Trump replaces 90-day travel ban

President Trump tweeted, ‘Making America Safe is my number one priority’

President Donald Trump has signed a proclamation imposing strict new restrictions on travellers from a handful of countries, including five that were covered by his expiring travel ban. Administration officials say the new measures are required to keep the nation safe.

The indefinite restrictions apply to citizens of Chad, Iran, Libya, Somalia, Syria, Yemen and North Korea. As part of the presidential proclamation signed Sunday, the U.S. will also bar the entry of certain Venezuelan government officials and their immediate families.

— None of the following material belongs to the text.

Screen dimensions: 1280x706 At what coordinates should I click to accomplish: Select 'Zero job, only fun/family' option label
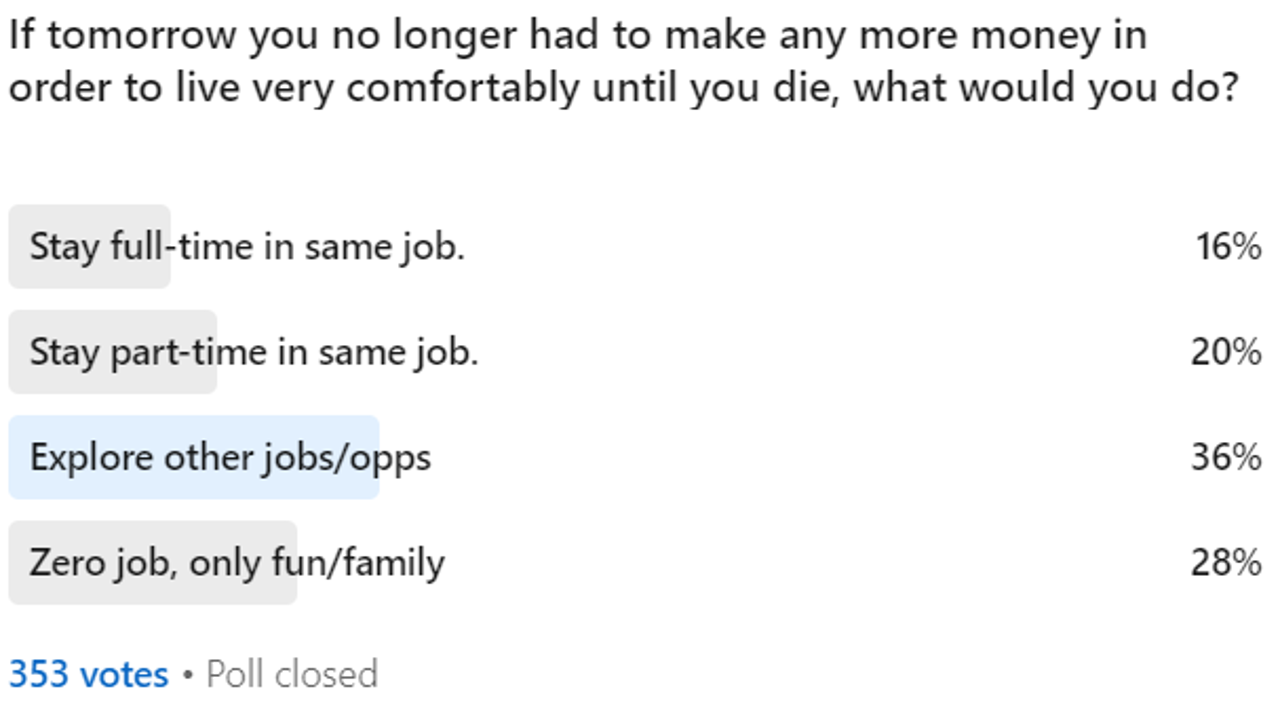(x=237, y=563)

The changes will take effect October 18.

The announcement came the same day that Trump’s temporary ban on visitors from six Muslim-majority countries was set to expire, 90 days after it went into effect. That ban had barred citizens of Iran, Libya, Somalia, Sudan, Syria and Yemen who lacked a “credible claim of a bona fide relationship with a person or entity in the United States” from entering the U.S. Only one of those countries, Sudan, will no longer be subject to travel restrictions.

“Making America Safe is my number one priority. We will not admit those into our country we cannot safely vet,” Trump tweeted late Sunday after the new policy was announced.

Unlike the first iteration of Trump’s travel ban, which sparked chaos at airports across the country and a flurry of legal challenges after being hastily written with little input outside the White House, officials stressed they had been working for months on the new rules, in collaboration with various agencies and in conversation with foreign governments.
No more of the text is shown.